Collection entries
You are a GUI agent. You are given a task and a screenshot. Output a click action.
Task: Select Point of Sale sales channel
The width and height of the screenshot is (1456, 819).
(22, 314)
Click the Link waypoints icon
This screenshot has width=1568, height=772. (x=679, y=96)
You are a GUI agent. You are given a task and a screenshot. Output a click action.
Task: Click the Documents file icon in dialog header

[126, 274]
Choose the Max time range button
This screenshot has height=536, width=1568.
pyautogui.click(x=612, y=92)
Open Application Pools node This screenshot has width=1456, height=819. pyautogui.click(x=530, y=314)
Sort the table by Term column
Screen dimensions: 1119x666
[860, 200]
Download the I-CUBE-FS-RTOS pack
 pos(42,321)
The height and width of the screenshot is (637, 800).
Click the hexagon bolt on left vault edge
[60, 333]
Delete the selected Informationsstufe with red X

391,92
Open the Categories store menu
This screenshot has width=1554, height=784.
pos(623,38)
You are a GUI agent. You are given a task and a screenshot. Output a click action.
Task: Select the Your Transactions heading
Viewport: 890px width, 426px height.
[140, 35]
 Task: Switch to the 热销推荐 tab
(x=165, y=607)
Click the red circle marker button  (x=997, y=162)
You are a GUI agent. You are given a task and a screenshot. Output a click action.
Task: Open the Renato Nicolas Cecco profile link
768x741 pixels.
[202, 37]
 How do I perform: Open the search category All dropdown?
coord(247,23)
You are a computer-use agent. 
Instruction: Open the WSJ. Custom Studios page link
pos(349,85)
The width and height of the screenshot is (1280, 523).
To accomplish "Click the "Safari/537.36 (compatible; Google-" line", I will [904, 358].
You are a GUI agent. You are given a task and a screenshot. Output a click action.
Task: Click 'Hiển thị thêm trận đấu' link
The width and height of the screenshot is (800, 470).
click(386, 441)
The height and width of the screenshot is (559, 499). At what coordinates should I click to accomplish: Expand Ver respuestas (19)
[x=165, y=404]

:: Problem requirements ::
Rewrite the part of the records that runs from the start through the line containing "pos(42,321)", swapping "Documents" for "Downloads" and leaving everything else unchanged.

:: Exercise response ::
You are a GUI agent. You are given a task and a screenshot. Output a click action.
Task: Select Point of Sale sales channel
The width and height of the screenshot is (1456, 819).
(22, 314)
Click the Link waypoints icon
This screenshot has width=1568, height=772. (x=679, y=96)
You are a GUI agent. You are given a task and a screenshot. Output a click action.
Task: Click the Downloads file icon in dialog header

[126, 274]
Choose the Max time range button
This screenshot has height=536, width=1568.
pyautogui.click(x=612, y=92)
Open Application Pools node This screenshot has width=1456, height=819. pyautogui.click(x=530, y=314)
Sort the table by Term column
Screen dimensions: 1119x666
[860, 200]
Download the I-CUBE-FS-RTOS pack
 pos(42,321)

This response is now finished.